First Salute - Barbara Wertheim Tuchman [151]
The news from Newport that de Barras had agreed to come and a letter from de Grasse saying he was going “to do the impossible by sending to meet you” six or seven men-of-war of shallow draft followed by frigates and generally every ship fit to ascend the river together with siege cannon from his ships, 1,800 troops, and 1,200,000 francs promised that the great envelopment was moving toward actuality.

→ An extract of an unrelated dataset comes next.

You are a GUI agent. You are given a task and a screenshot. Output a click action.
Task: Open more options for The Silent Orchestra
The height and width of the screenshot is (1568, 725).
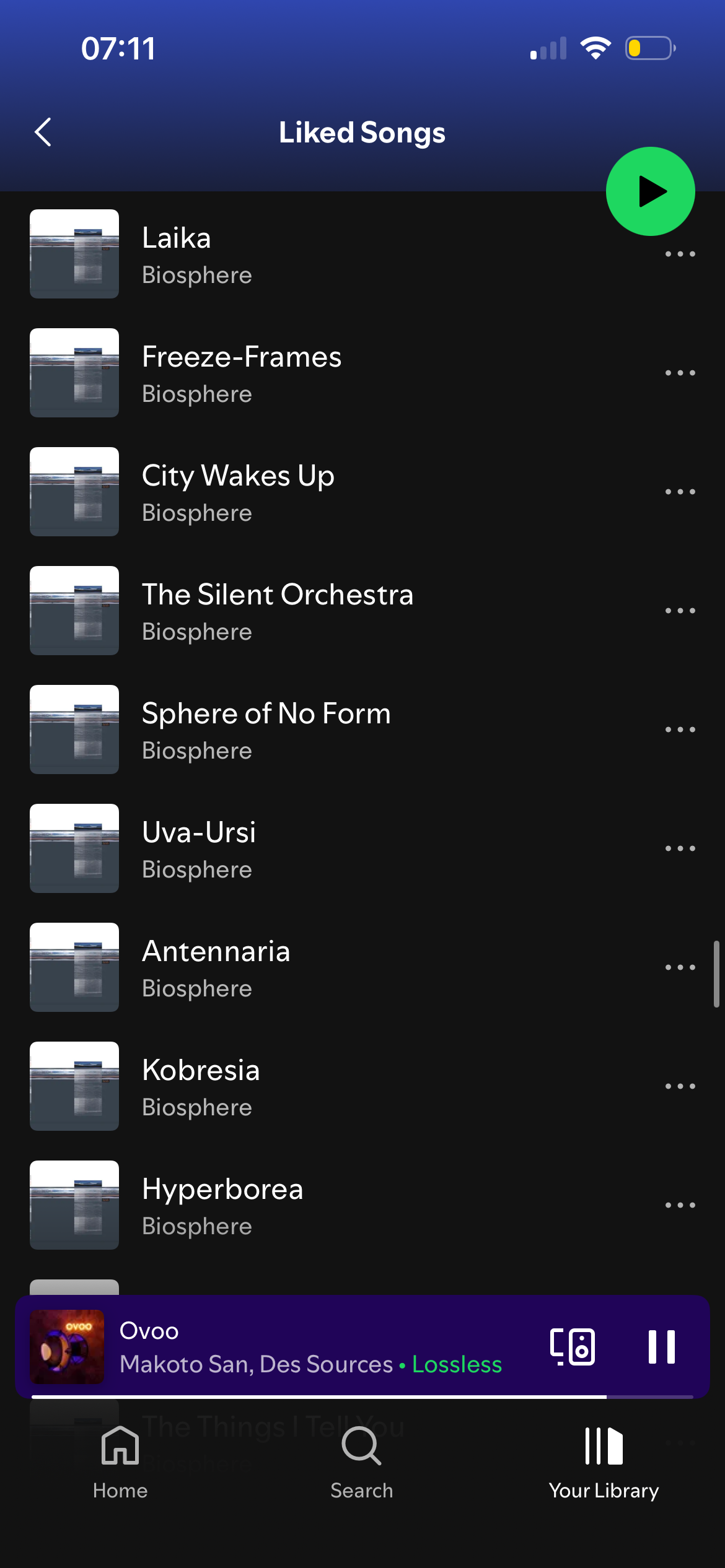pyautogui.click(x=680, y=611)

Destination at the camp in New York was kept tightly secret even from the Allied troops, so that Clinton should not learn of the proposed envelopment of Cornwallis and be moved to send reinforcements to Yorktown. The Comte de Deux-Ponts, one of the French regimental commanders, was himself in the dark. We “are in perfect ignorance whether we go against New York or whether we are going to Virginia to attack Lord Cornwallis,” he recorded. Bets were being placed in camp on New York versus Virginia.
From where the Allies were situated on the edge of the continent, their first and largest obstacle would be a crossing of the Hudson. Too deep to be forded, too wide to be bridged, the great North River, as it was called, in contrast to the Delaware or South River, could only be crossed by ferryboat. To carry over 6,000–7,000 men with equipment, provision wagons, draft animals and artillery when the enemy was within striking distance was a vulnerable and perilous operation that could not be accomplished in a day, and during embarkation would expose the army to attack. The tension for the French and Americans, as they prepared for the journey by ferry was great. Would the British appear from lower New York to fire on the ferries from shore—or, worse, on the encumbered men while they were boarding?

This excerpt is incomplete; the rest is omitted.